Étude exploratoire de l’insécurité linguistique et de la glottophobie chez des étudiants universitaires de l’Ontario

Cette étude menée par Christian Bergeron, Philippe Blanchet et Mylène Lebon-Eyquem propose une immersion en Ontario français pour comprendre l’insécurité linguistique et les discriminations linguistiques (glottophobie) du point de vue des étudiants universitaires intégrant un programme de langue française.
Les auteurs rappellent que le Canada reconnaît officiellement deux langues officielles : le français et l’anglais. Bien que cette double identité linguistique reflète une richesse culturelle singulière du pays, ce bilinguisme est constamment mis en danger par le rapport de force de la majorité dominante anglophone face à la minorité francophone.
Cette pression omniprésente fait subsister une inégalité entre les francophones hors Québec et les groupes majoritaires anglophones et engendre, de ce fait, des discriminations linguistiques. S’ajoute à ce tableau «l’idéologie d’un français normé» (2022, p.4) qui contribue à l’insécurité linguistique.
La variété linguistique du « français de France ») engendre une insécurité linguistique et contribue à une discrimination linguistique (glottophobie).
Le parcours des étudiants universitaires de l’Ontario français (Ottawa) est exploré à travers leurs témoignages. Trois questions ont guidé l’enquête: « 1) Quelles sont les principales formes de discriminations linguistiques vécues ou observées en Ontario ? 2) Quelles sont les diverses stratégies que les individus emploient lorsqu’ils sont confrontés à des discriminations ? Et 3) Comment s’exprime chez les individus l’insécurité linguistique ?» (2022, p.9).
Une méthode par questionnaire composé de cinq volets : « 1) Renseignements sociodémographiques, 2) Renseignements linguistiques, 3) Parcours en français (famille et éducation), 4) Discrimination (formes de discriminations, les lieux, les raisons, les actions prises) et 5) Discrimination linguistique a été retenue.
Les résultats issus l’enquête auprès de 131 étudiants, catégorisés par tranche d’âge: 18-24 ans, 25-34 ans, 35-44 ans et 45 ans et plus montrent d’abord une satisfaction des étudiants de la région d’Ottawa quant à leur français (60%), par rapport à d’autres régions de l’Ontario.
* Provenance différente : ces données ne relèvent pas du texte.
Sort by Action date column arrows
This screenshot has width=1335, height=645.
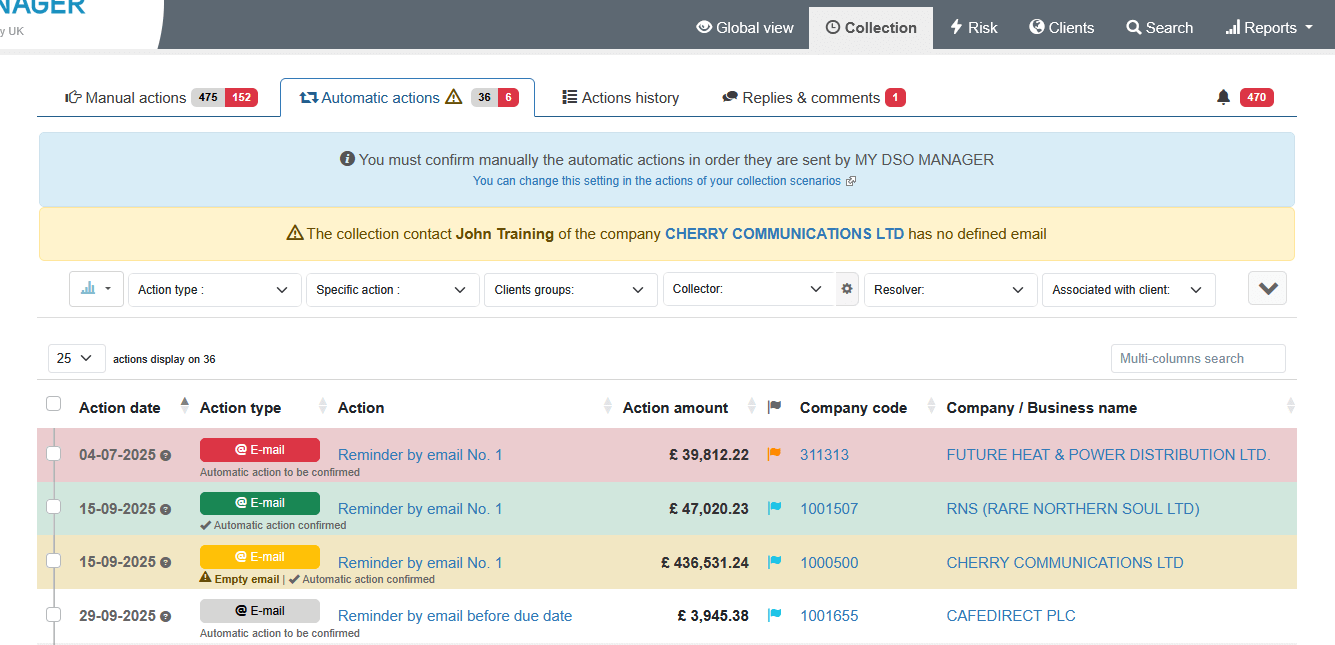(x=184, y=405)
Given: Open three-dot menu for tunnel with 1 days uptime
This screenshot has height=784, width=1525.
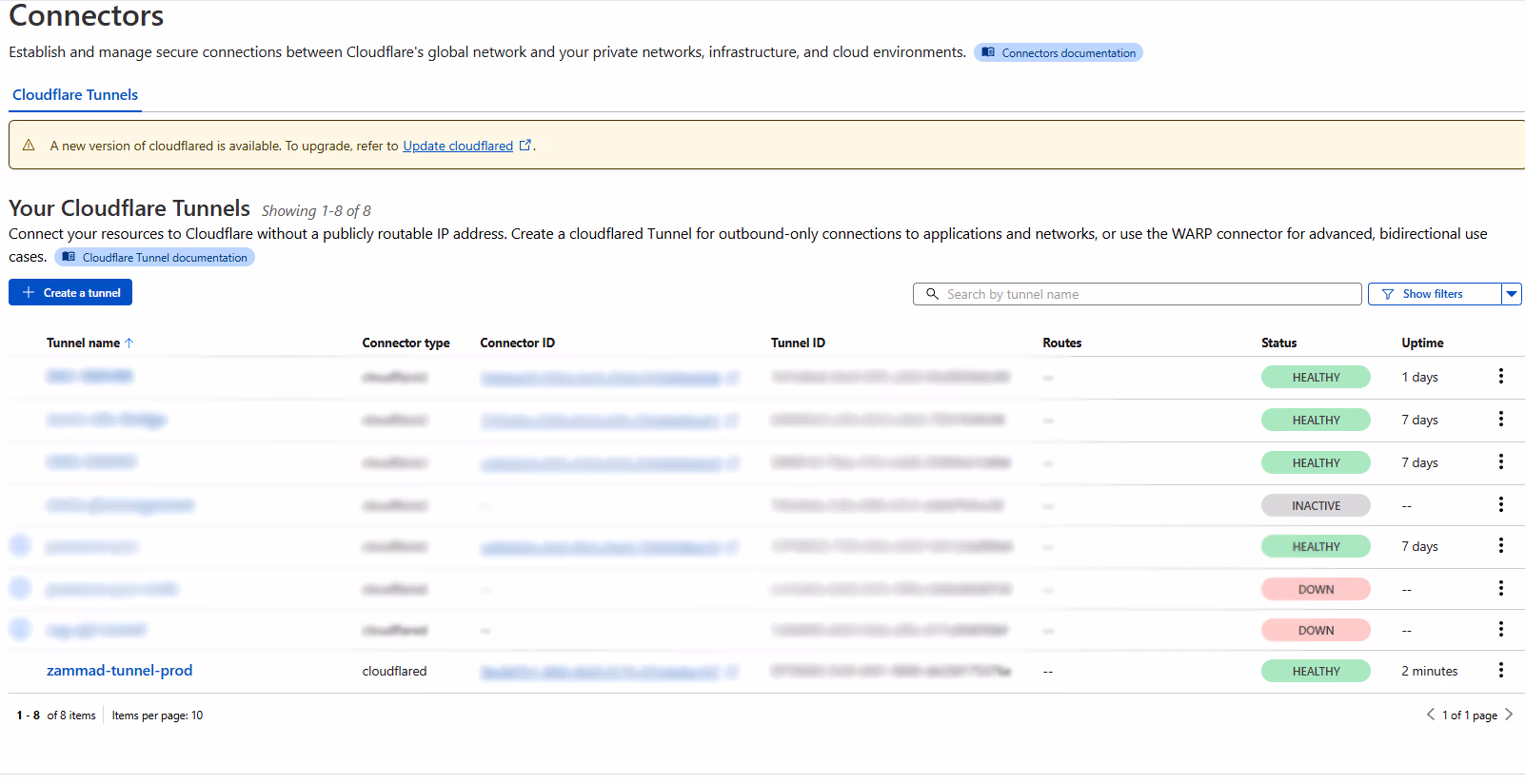Looking at the screenshot, I should pyautogui.click(x=1500, y=377).
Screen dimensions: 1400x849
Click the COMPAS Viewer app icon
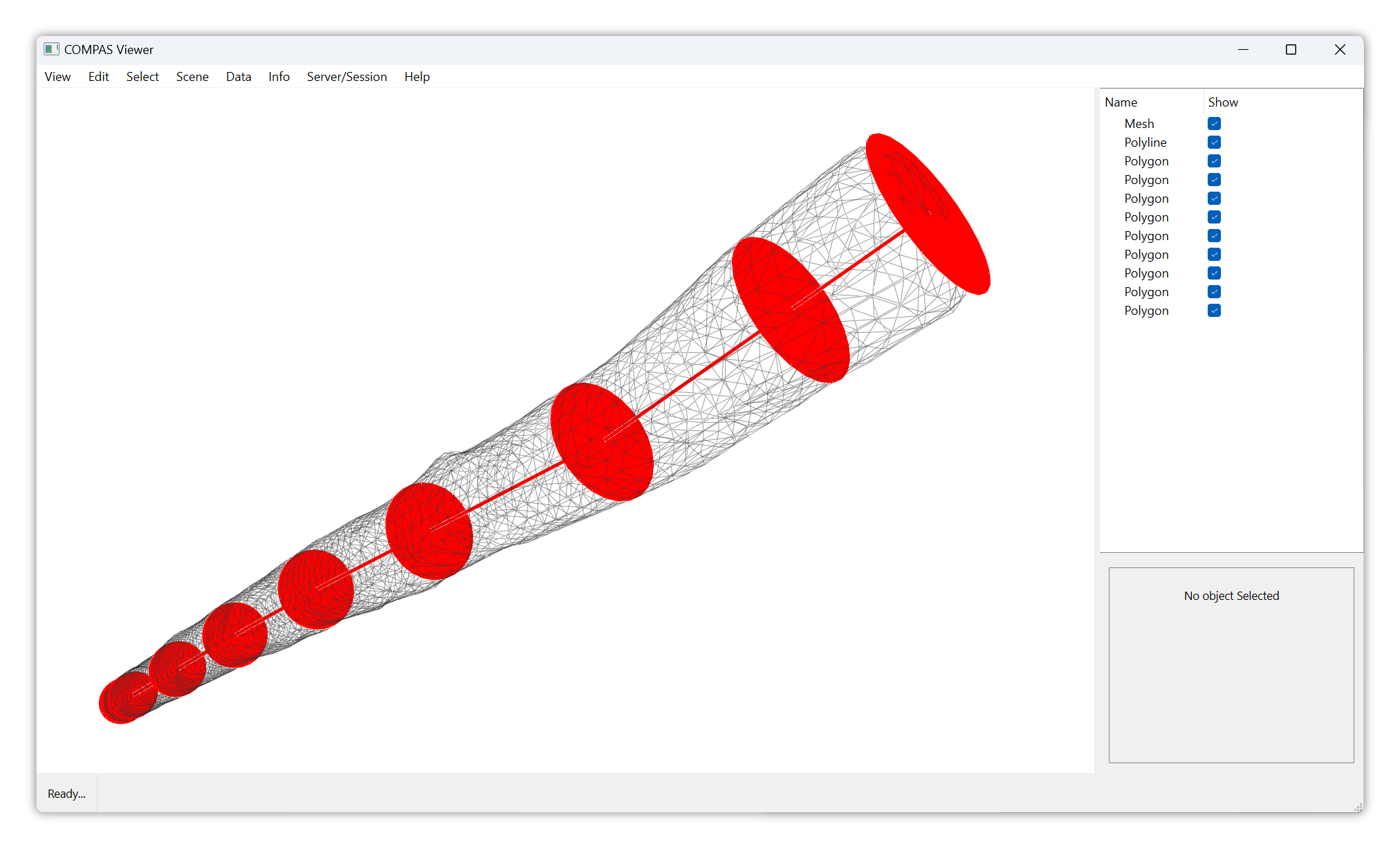[51, 48]
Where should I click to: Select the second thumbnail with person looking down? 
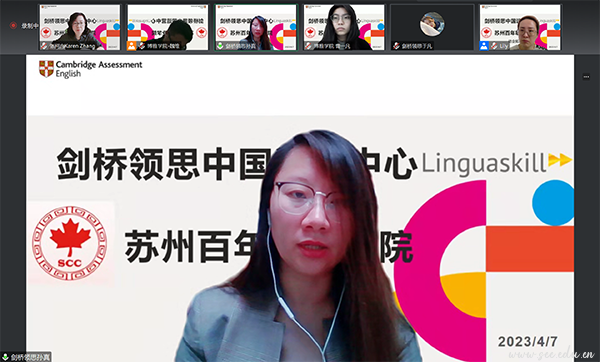(168, 27)
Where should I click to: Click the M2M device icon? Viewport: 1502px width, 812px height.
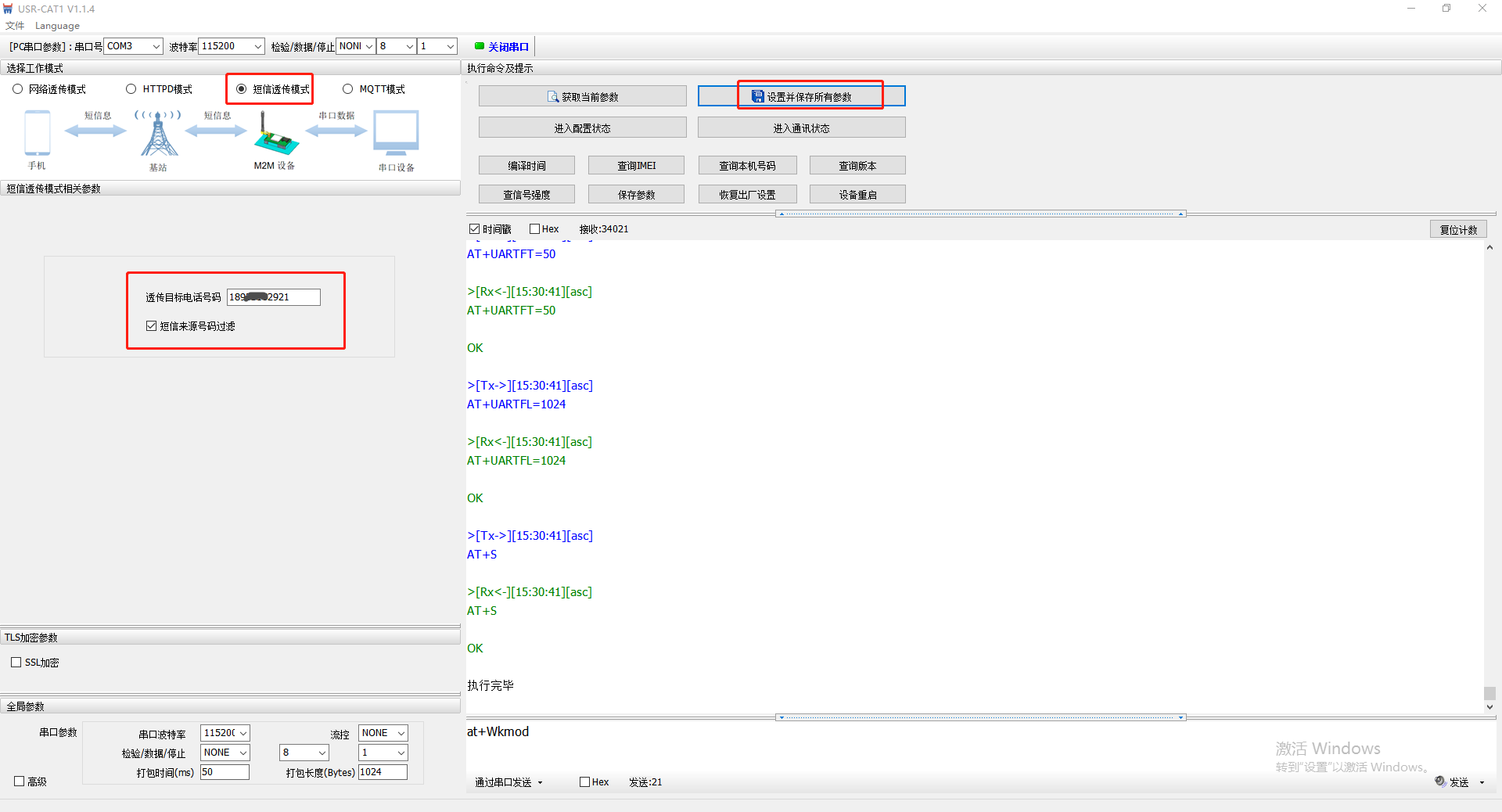[x=275, y=135]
Aussi 34% des participants estiment que le modèle de la langue est celui du « français d’origine française » (2022, p.13). L’étude rapporte que près de 43% des participants ont déjà été victimes ou témoins directs de glottophobie, la majorité dans des lieux publics (25%). Mais bien que la glottophobie soit l’une des causes de l’insécurité linguistiques, ils remarquent le contraste entre ceux qui gardent le silence face à des discriminations linguistiques (35%) et ceux qui y réagissent davantage (19%).
En conclusion, cette recherche exploratoire nous éclaire sur l’insécurité linguistique et la glottophobie observées chez des étudiants de la région d’Ottawa.
Parmi les éléments concluants, le modèle du « français de France » est visiblement encore ancré, ce qui marque un rejet encore présent de la variété de la langue française en Ontario et renforce l’insécurité linguistique bien que 60% d’entre eux jugent leur français « très bon » . Cette tendance est plus marquée chez les plus de 25 ans qui jugent que « la norme en français est d’origine française de France » (2022, p.17).
Contrairement aux participants qui reconnaissent être victimes ou témoins de discrimination linguistique, l’étude montre que trois personnes sur dix ignorent s’ils ont déjà vécu cette situation.
Pour conclure, l’insécurité linguistique et la glottophobie vécues par les minorités francophones sont très présentes dans la société canadienne à majorité anglophone. Un espace réflexif et un dispositif de vigilance sont vitaux pour encourager le plurilinguisme et pérenniser la francophonie en Ontario.